If there is one thing that Brexit has revealed – on both sides of the debate – is what happens when politicians become mired in the argument and no longer see their higher purpose. I‘ve no doubt that everyone involved is trying to do the right thing as they see it and with the best intentions, but the results are there to be seen.
How could it have been managed differently? To find the answer, it’s perhaps worth contrasting the current Westminster travails with another hugely significant political event 25 years ago.
In 1994, Nelson Mandela, campaigning to be South Africa’s first black president, had a televised debate with the then president – FW de Klerk. It wasn’t a comfortable experience for the ANC leader. A New York Times account of the debate reported, ‘Mr. Mandela, who is often ill at ease on television, was didactic, plodding, occasionally testy, and, surprisingly, willing to let Mr. de Klerk set the pace.’ And, by all accounts, de Klerk won many of the key issues. However, at the end of the debate, and while the cameras were still rolling, Mandela walked across, shook de Klerk’s hand, and wished him good luck, telling him, “You are a true son of Africa”. In that moment de Klerk is said to have known that he would lose the election.
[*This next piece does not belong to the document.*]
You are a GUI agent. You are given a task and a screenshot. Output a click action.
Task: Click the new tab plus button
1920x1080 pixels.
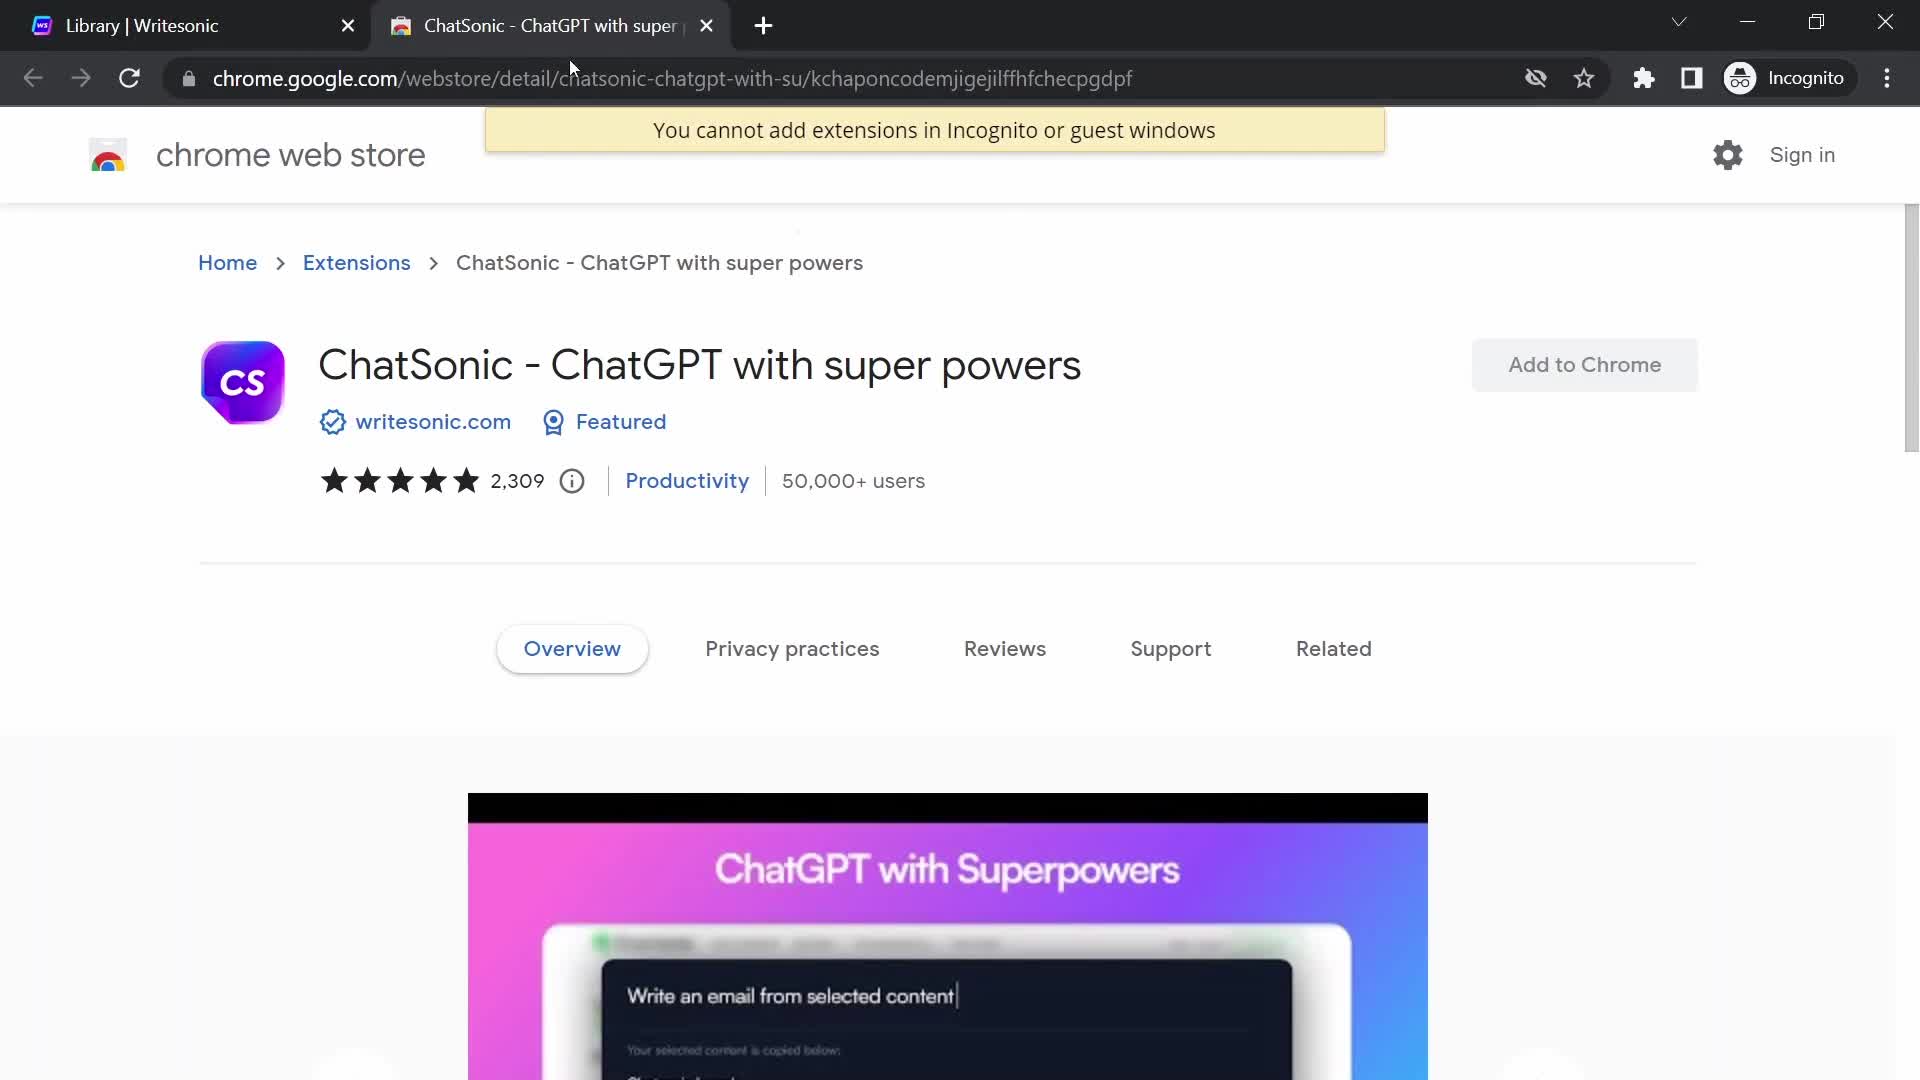coord(764,25)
If he had only been focused on himself, Mandela, having been beaten in the debate, could easily have fallen into victim mode. What he demonstrated was that, beyond party politics, he had something greater: a vision beyond his own inner purpose. What he wanted was what was right for South Africa; he had a higher purpose.
Why is that relevant today? We want and need to hear our political leaders’ strong opinions – that is right and proper in the democratic process – but if an attachment to a strong opinion is too tightly held and motivated by a desire to always be ‘right’, the result is conflict. It’s critical that politicians, and business leaders alike, see themselves as part of a ‘bigger whole’. It’s where Mandela was so successful.
In business, the best executive teams always move beyond their own individual ego and their personal and team agendas. The ‘whole’ needs to win. Too many ‘teams’ within the whole can seek to be recognised. So much so that they withhold information to trip up other departments; making themselves stand out as better but to the detriment of the whole organisation.
One of the things a CEO wants and requires from a top executive team is not only that they bring their views and opinions, but that they can also put those views and opinions to one side for the greater good. Again, it’s not opinions that cause conflict; it’s people’s attachment to their opinions and having to be right. It’s ego that causes the conflict. A CEO wants strong opinions but lightly held.
Great leaders have an ability to listen, to understand different points of view, and help move their teams and organisations into a more reflective and enquiring state. During the 35 years I’ve been involved in coaching, the successful business transformational changes demonstrate that it is not just about the strength of the argument it is more about the strength of leadership. Perhaps, if the Prime Minister’s intended resignation is motivated by a desire to do what’s in the best interest of the country, the tide is turning.